The materials for the possible prospectus for each issue are so tentative at this point that the committee does not want them published. However, the general topics for the resolutions that will occupy the next General Assembly are as follows:
- HIV/AIDS:General Assembly tasked the ACSWP with developing “a comprehensive study on HIV and AIDS for the PC(USA), recommending compassionate action and giving prophetic witness regarding issues related to people living with HIV and AIDS in the U.S.A. and around the world . . . .” The study will probably look at causative factors, such as racism and poverty. Issues such as homophobia, sex trafficking, and prophylactics may be addressed, and the U.S. is probably in for some scolding about alleged racism, sexism, and other failings. It appears that personal moral responsibility for homosexual or nonmarital sexual activities may get little attention.

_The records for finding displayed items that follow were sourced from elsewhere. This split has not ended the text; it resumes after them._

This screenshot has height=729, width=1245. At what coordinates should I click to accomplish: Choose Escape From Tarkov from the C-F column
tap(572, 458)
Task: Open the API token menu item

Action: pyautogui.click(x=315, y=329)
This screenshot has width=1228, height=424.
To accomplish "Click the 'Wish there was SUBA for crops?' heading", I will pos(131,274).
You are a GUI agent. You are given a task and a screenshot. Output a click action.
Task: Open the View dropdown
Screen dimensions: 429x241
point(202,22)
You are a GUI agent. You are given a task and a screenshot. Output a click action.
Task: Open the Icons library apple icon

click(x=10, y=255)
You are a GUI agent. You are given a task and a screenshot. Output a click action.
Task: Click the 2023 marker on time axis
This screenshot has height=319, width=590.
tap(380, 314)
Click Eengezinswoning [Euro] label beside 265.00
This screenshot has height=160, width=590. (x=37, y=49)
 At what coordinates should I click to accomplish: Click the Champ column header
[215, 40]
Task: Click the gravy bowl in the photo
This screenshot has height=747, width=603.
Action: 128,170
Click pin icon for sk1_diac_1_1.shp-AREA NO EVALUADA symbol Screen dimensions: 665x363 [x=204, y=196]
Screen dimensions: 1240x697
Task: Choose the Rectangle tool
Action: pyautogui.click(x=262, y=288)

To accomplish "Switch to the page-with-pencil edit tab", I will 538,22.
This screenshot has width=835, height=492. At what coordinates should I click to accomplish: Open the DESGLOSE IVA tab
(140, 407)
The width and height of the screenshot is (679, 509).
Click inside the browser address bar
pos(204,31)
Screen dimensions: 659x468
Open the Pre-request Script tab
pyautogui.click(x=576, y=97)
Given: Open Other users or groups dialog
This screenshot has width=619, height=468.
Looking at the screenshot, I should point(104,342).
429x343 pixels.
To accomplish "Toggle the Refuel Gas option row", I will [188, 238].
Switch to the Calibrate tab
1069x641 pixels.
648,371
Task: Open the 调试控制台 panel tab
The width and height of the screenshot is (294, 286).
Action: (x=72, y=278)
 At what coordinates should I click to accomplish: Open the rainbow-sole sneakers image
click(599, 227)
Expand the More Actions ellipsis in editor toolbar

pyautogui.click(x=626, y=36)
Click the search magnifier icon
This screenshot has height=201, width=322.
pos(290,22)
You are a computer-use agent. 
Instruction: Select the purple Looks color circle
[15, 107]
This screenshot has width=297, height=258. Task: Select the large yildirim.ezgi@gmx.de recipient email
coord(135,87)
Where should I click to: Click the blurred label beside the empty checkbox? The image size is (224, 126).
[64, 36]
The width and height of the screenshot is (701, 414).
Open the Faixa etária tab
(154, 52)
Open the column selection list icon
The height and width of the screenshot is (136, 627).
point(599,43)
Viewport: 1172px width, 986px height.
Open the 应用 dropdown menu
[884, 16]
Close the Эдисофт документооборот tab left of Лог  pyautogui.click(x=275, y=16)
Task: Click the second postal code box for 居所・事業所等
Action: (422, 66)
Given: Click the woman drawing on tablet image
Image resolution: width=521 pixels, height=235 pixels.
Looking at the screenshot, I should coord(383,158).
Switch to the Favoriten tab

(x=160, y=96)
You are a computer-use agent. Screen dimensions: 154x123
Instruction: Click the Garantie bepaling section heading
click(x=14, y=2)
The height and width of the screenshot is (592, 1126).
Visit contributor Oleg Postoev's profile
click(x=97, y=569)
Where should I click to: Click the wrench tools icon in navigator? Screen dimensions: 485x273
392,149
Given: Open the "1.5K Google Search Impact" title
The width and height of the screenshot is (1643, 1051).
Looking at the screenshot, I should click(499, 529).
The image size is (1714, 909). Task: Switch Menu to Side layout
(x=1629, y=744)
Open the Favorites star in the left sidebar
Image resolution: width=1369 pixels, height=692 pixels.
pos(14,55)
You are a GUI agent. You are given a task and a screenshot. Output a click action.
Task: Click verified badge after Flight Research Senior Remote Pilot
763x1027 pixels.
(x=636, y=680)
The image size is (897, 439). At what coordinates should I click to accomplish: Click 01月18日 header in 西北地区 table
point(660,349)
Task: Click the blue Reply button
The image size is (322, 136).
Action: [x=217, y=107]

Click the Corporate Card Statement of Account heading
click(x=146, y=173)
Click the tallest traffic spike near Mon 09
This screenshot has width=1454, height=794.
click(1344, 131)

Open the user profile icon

- Public education: Resegregration and private schools (often Christian) seem to be the main kinds of topics for this study. Home schooling and charter schools may also make it into the mix. This would be the first time in over a quarter century that the PC(USA) has addressed the issue. The progressive assumption in the planning seems to be that public education is desirable and private or home schooling runs counter to the common good.
- Gun violence: This “comprehensive study” directed by General Assembly will likely look at such topics as Reformed theology on nonviolence, the costs of gun violence, the ways gun violence fits into our culture in particular, and ways to address the problem. The starting point for this study assumes that this country is uniquely troubled and indeed a cause for violence internationally, and that nonviolence is “a tactical method” for bringing peace domestically and internationally.
- Theology of compensation: The commission given the ACSWP is “to provide theological guidance to church and society with regard particularly to the impact of secular market assumptions on the compensation practices of the PC(USA).” This report —work that the ACSWP suggested the General Assembly to ask it to do—will look into what work is worth financially. It will likely examine the theological implications of paying people according to their worth in the open market or perhaps propose other ways to determine pay. “Secular market trends” concerning compensation appear to be frowned upon, and a focus on equity in pay could lead to a more socialized view of compensation.
- Immigrant detention: The General Assembly directed ACSWP to “analyze the social witness policy of the PC(USA) regarding detention in relation to immigration in the United States, giving attention to the experiences of women and children detained and affected.” The original overture wording would have directed the committee to “study and monitor detention,” but General Assembly amended it. However, Julia Thorne, a PC(USA) attorney who deals with immigration issues for the Office of General Assembly, suggested looking at the state of immigration detention centers and the changing legal strategies employed by both defense and prosecution attorneys. ACSWP appears willing to try to go both directions, so the study paper could possibly take a course different than that directed by the General Assembly. In addition, negative presuppositions about immigration enforcement could turn this study toward wholesale condemnation of immigration policies, rather than examining abuses of the policies.
The ACSWP is just getting rolling now with its new people and new tasks. Much is yet to be seen concerning just how it will handle its deliberations and responsibilities. Meeting at Ghost Ranch, in the middle of nowhere, the committee was beginning to decide to go somewhere. Where that “somewhere” ultimately takes the denomination bears close scrutiny.